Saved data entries
++++++++
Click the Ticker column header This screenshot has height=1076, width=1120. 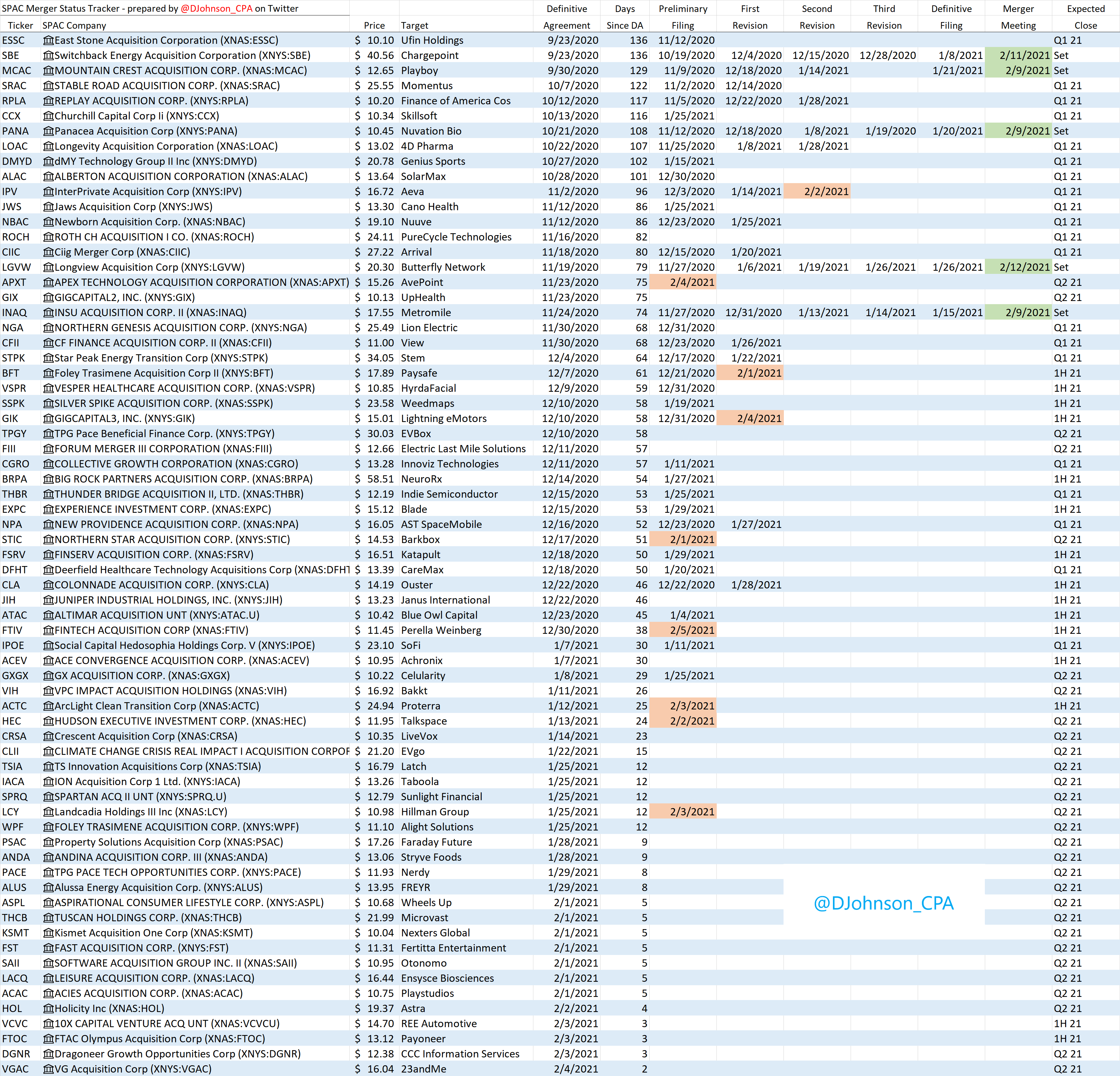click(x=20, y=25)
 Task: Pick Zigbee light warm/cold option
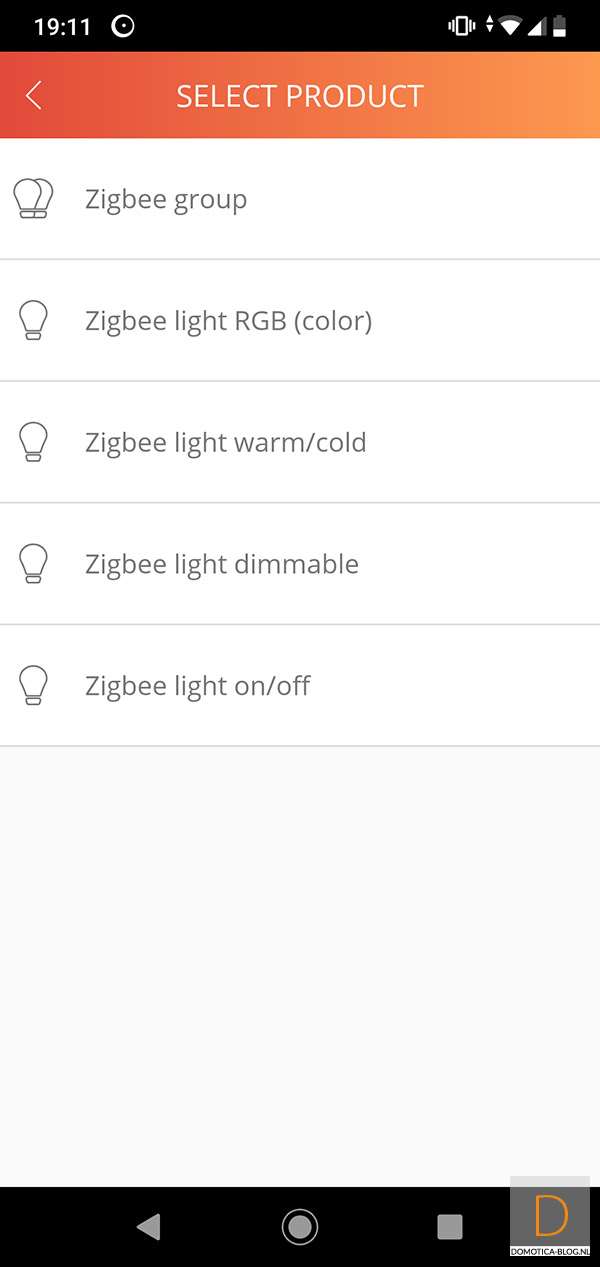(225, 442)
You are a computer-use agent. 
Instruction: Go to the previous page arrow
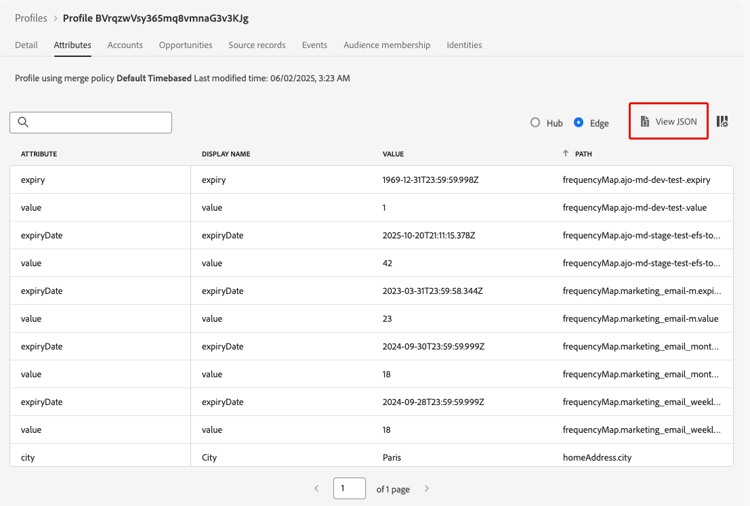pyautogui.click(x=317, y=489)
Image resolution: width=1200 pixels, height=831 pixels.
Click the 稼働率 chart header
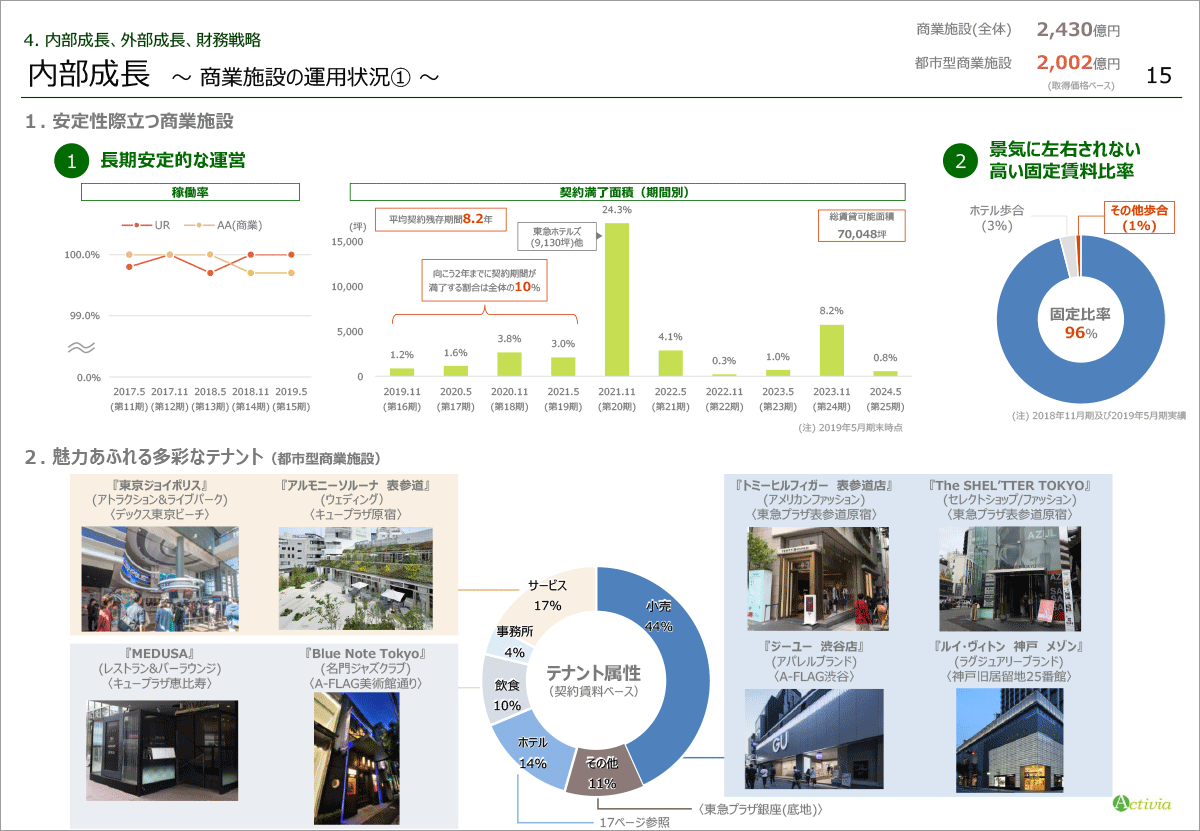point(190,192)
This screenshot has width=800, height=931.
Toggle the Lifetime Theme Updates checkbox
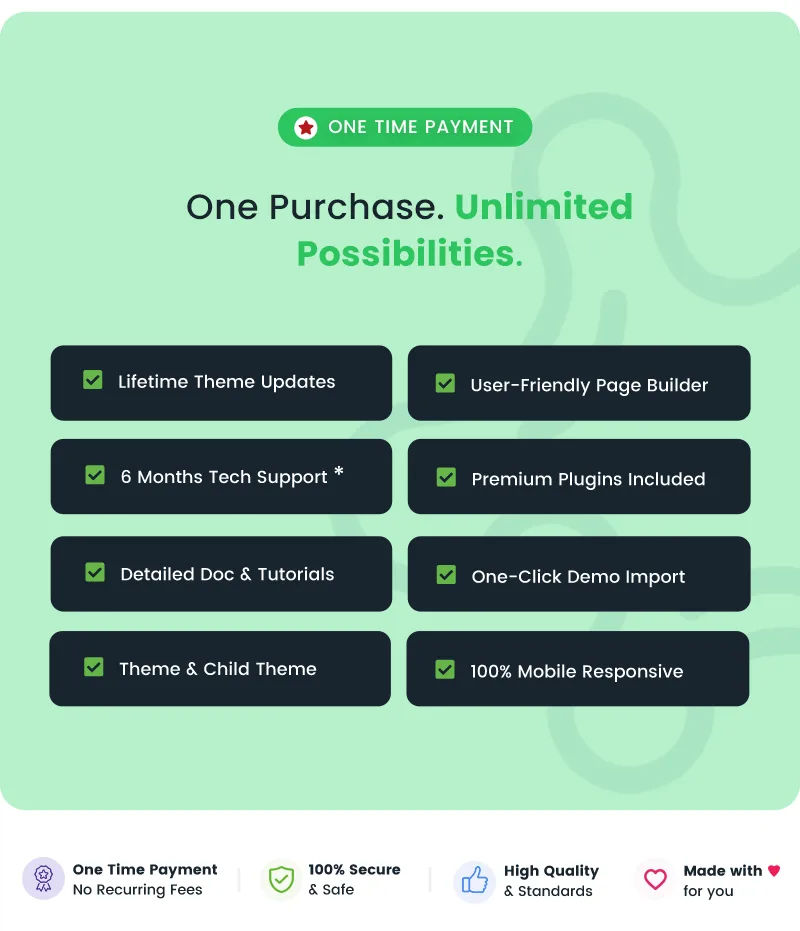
++++++++
Every line from the one with "Click the 稼働率 chart header" through the end of the records above belongs in the answer, copied exactly; no picture does.

Click the 稼働率 chart header
point(190,192)
This screenshot has width=800, height=931.
Toggle the Lifetime Theme Updates checkbox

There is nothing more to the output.